▸ **RECORDS FOR THIS EXERCISE**:
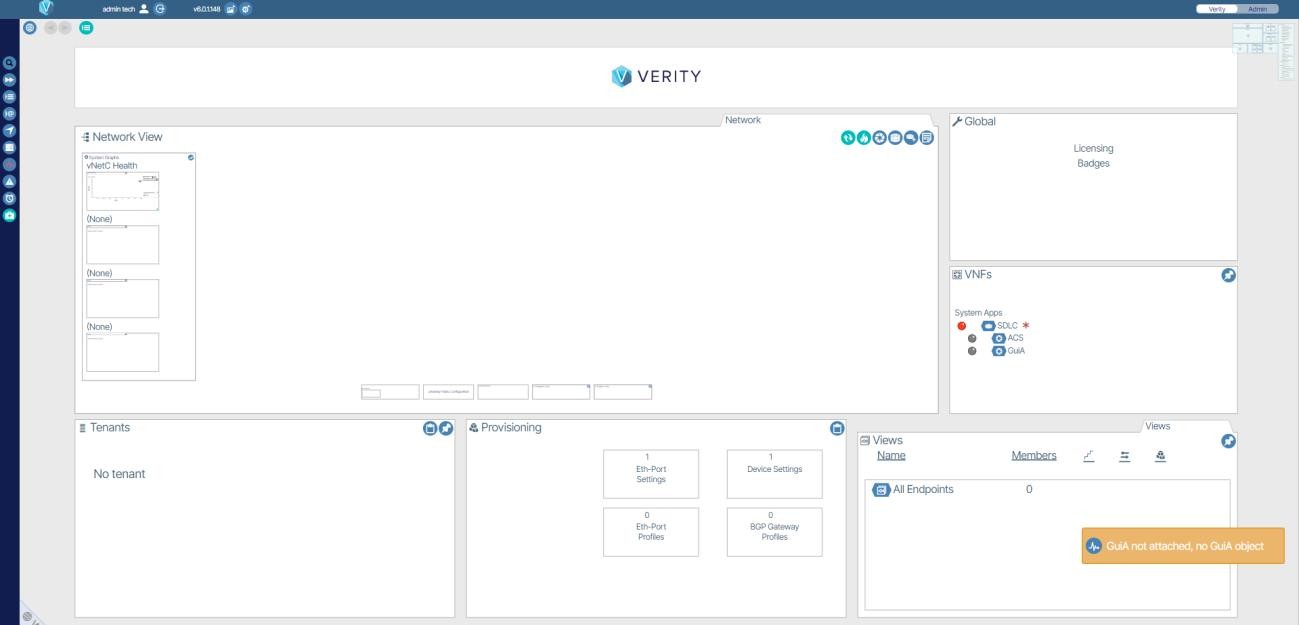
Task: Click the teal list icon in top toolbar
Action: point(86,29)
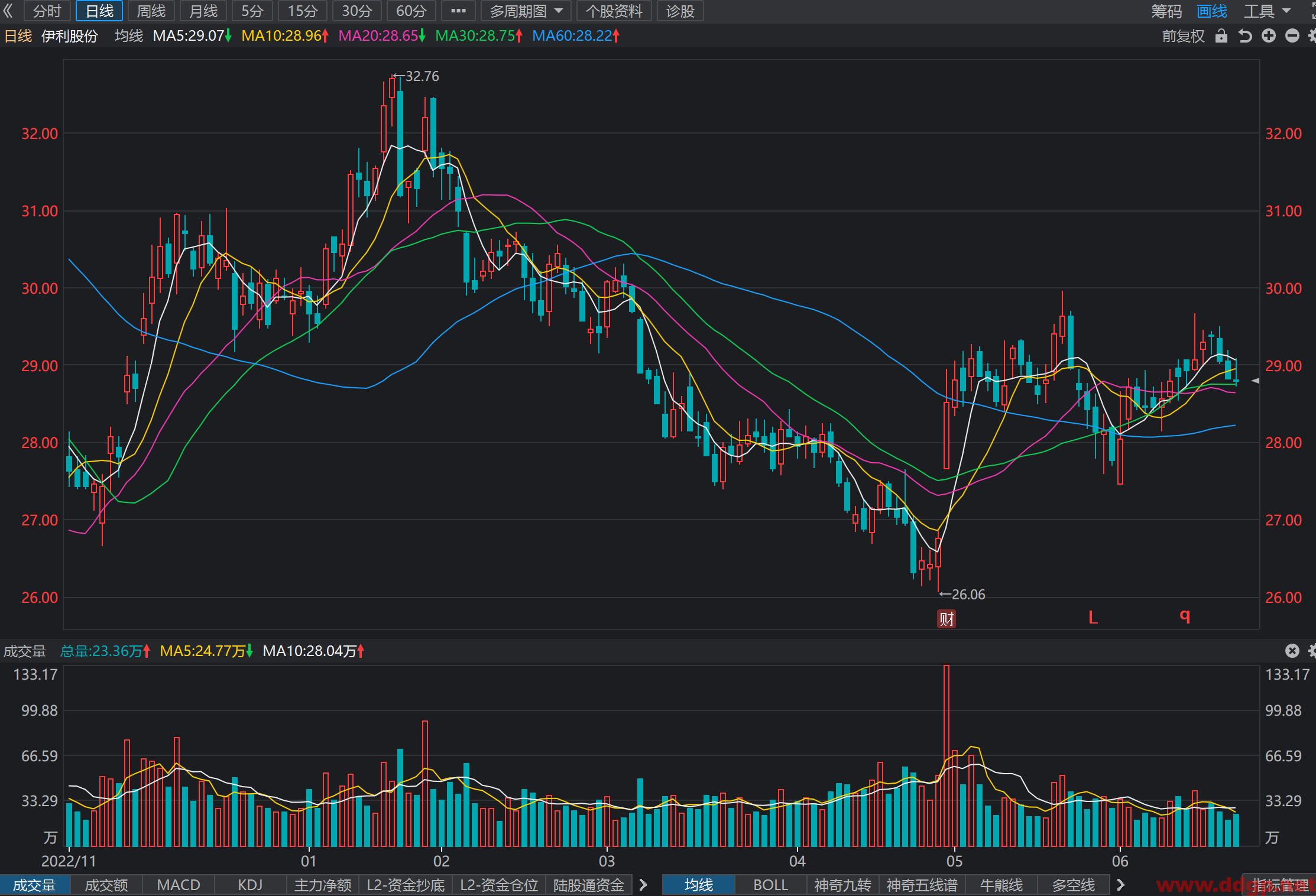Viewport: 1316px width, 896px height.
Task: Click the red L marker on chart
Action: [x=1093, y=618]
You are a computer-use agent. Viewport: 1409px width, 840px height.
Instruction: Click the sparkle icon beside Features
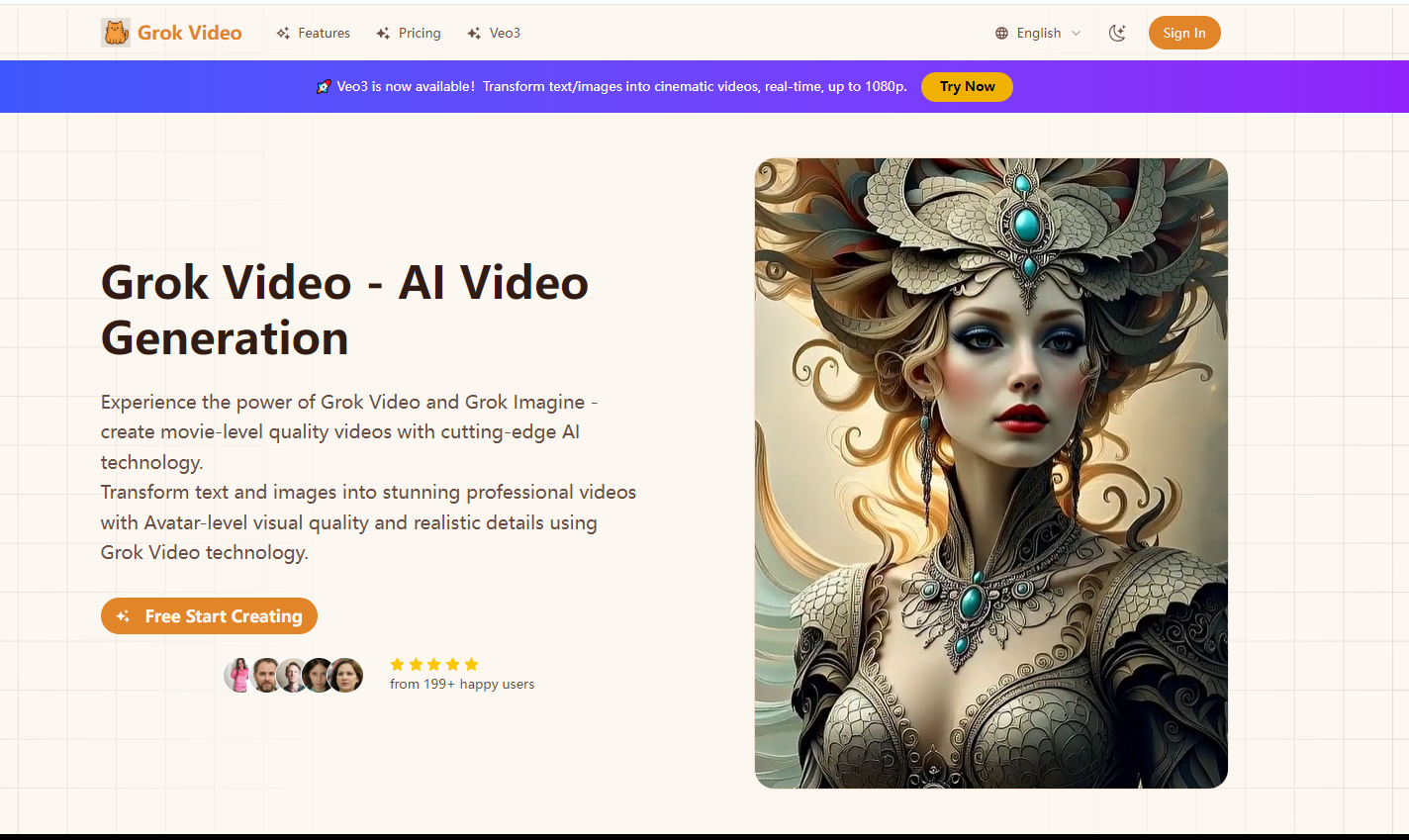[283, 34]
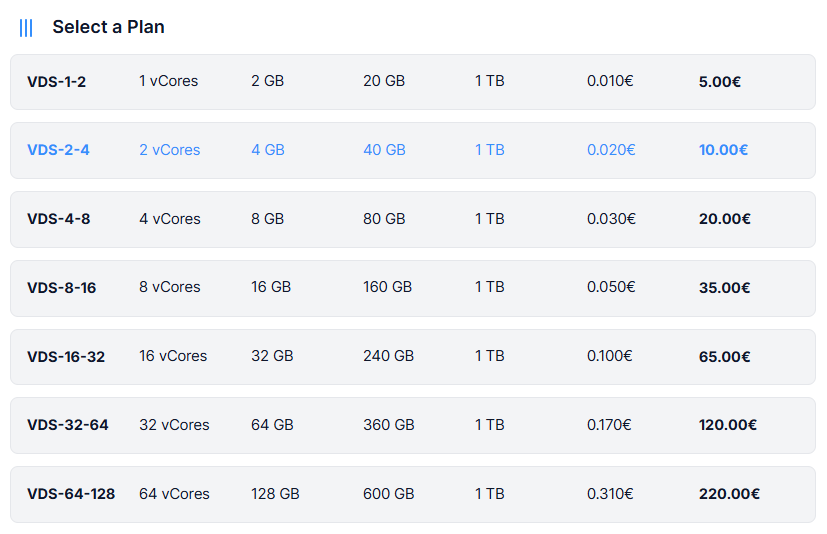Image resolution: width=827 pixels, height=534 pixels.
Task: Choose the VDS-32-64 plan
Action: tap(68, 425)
* * *
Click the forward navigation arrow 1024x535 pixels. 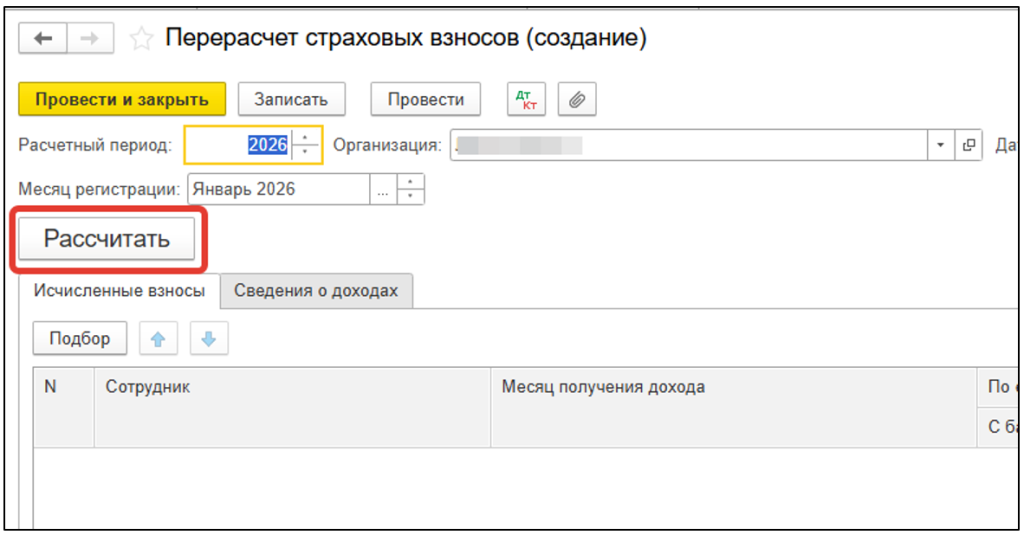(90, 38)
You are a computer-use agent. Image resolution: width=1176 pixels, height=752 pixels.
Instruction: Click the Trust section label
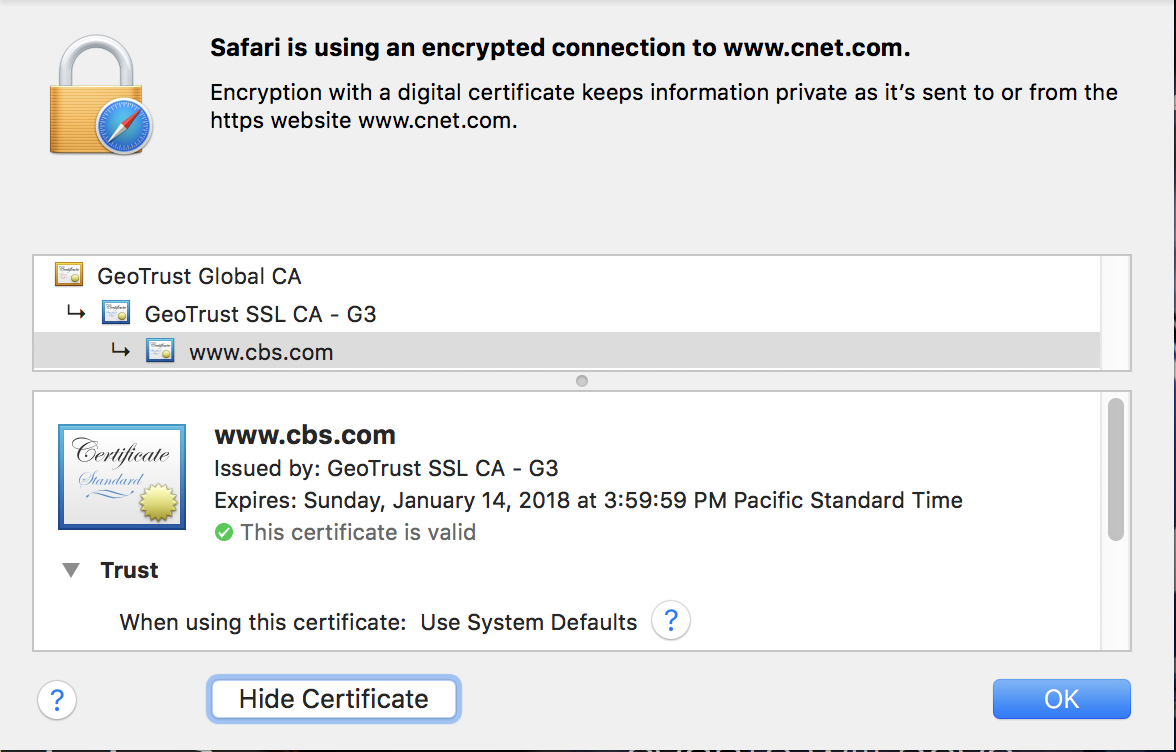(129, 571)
* * *
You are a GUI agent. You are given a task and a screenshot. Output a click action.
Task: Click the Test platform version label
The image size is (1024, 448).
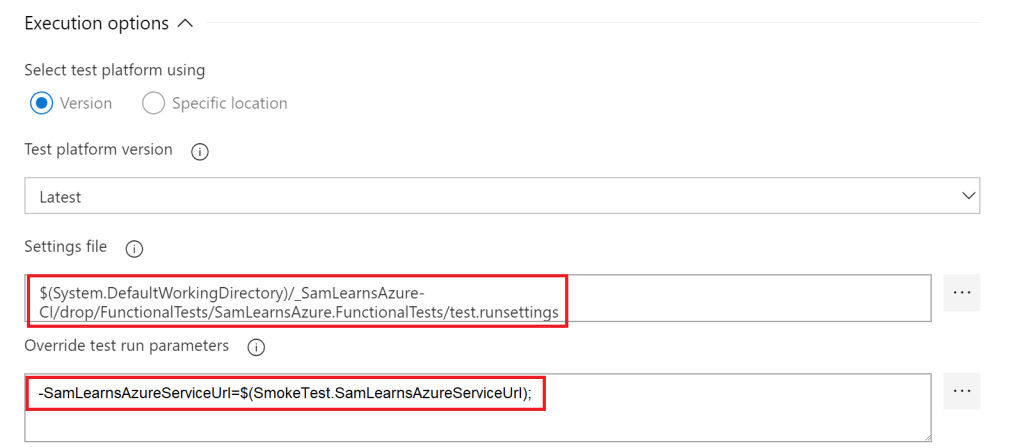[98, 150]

▸ **WHAT YOU SHOULD DO**:
Go through the entries above and copy out every line that includes the word "computer".

▸ **OUTPUT OF THE TASK**:
You are a computer-use agent. Viewport: 1409px width, 840px height.
You are a computer-use agent. Image resolution: width=1176 pixels, height=752 pixels.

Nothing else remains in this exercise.